We watched the movie first. The tiny place was packed. It was a living room sized place and we had about 25 people in there all watching in rapt attention as the film was projected onto the stucco wall. The audience ranged from the freshmen in college to an older lady who may have been 80. It was nice to see that wide of an age range.

I got up after the movie and remember not really knowing what to say that hadn't been said in the movie, so I opened it up for questions first to get a feel for what needed saying. There were some people who worried about the loss of community, or of the loss of life in defending the oil supply, or of the value of goods made by neighbors. A group of UCSD students all filed out around the time I got to saying that no president will ever really solve this problem, because the issue is bigger than politics.
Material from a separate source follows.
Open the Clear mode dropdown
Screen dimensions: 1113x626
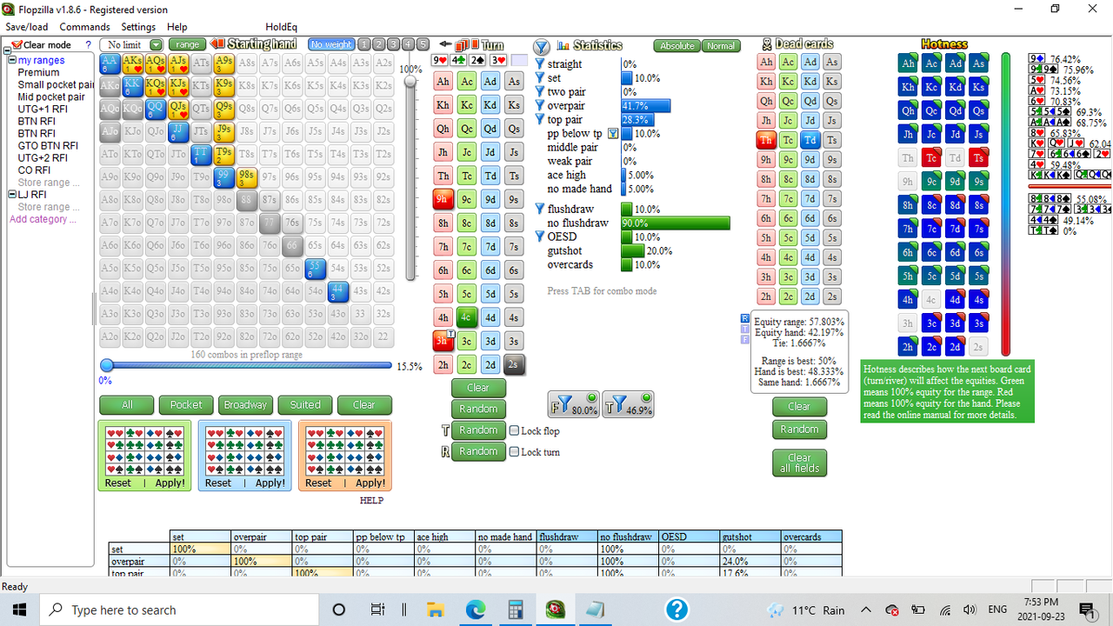(43, 44)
Bush is evil, and a massive part of the problem now, but Kerry can't do what needs doing. Maybe a guy like Kennedy could get Americans to act more modestly and sensibly. Roosevelt could do it. But now we are up shit creek without a paddle and no president can even bring this shit up in campaign speeches because none of them have what it takes to tell the American public to stop being such pigs. Well, it's a deathwish to say shit like that. So anyhow, the 19 year olds left once I dissed Kerry by this unfortunate association. I wish it wasn't like that.
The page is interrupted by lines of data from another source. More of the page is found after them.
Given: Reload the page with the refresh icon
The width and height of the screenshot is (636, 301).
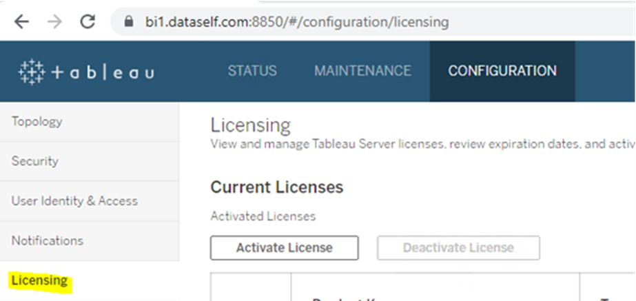Looking at the screenshot, I should pos(88,21).
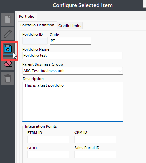Screen dimensions: 146x163
Task: Click the Code field containing PT
Action: (70, 41)
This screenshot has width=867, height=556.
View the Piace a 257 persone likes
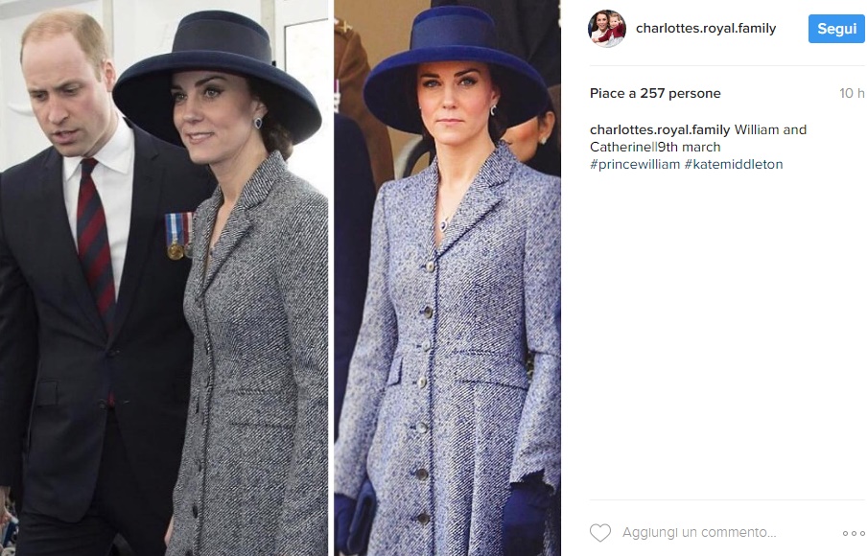[x=655, y=93]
Then the discussion went on. I think it lasted about half an hour or so. Some parts were about environment, some about transportation and civic planning, some about oil crisis, some about racism. The thing is, suburbia is not a part of American life. It is American life. Every last thing you and I do is tied to the suburban lifestyle, even if you live in the sticks. The matter is so all-encompassing, from the oil and gas in your car to the shops you buy from to the quality of air you breathe, to the politics of your city, state, and nation. Terrorism is a direct result of the suburban lifestyle, as is ozone depletion, loss of farmland, depression, centralization of industries, obesity, consumerism, drug abuse, pollution, violent crime. Need I go on? Suburbia doesn't exist in a vaccuum; it is the vaccuum.
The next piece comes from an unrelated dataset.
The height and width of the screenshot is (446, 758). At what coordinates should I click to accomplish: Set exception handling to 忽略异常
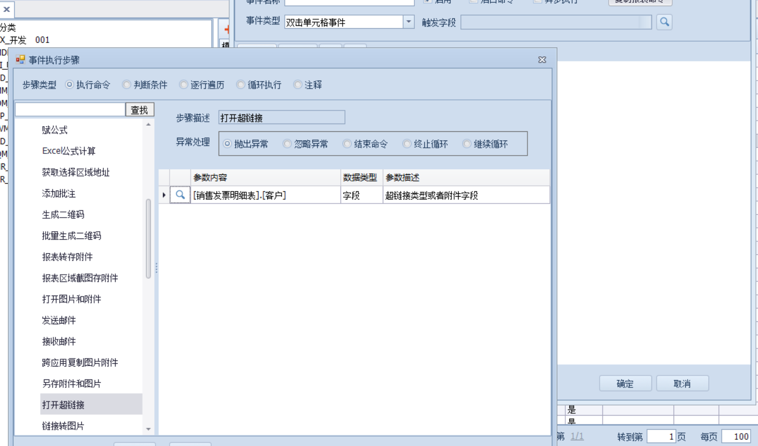click(x=288, y=144)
Man, I am soooooo gonna go to Ashcroft Hell. I am so un-American. But when you think about it, the end of suburbia may not be such a bad thing. I mean, not for you and I or for the next three generations, but one day humanity, and America in particular, may rediscover the root of our humanity by rediscovering what it is to have to trust each other and not live in fear. Suburbia is all about fear. It was a response to it and a perpetuator of it. Suburbia is an excuse to be racist, an excuse to be selfish, and an excuse to be ignorant of the world around us. Suburbia is a civil way of being really uncivil to each other.

Would it really be so bad to see it go away?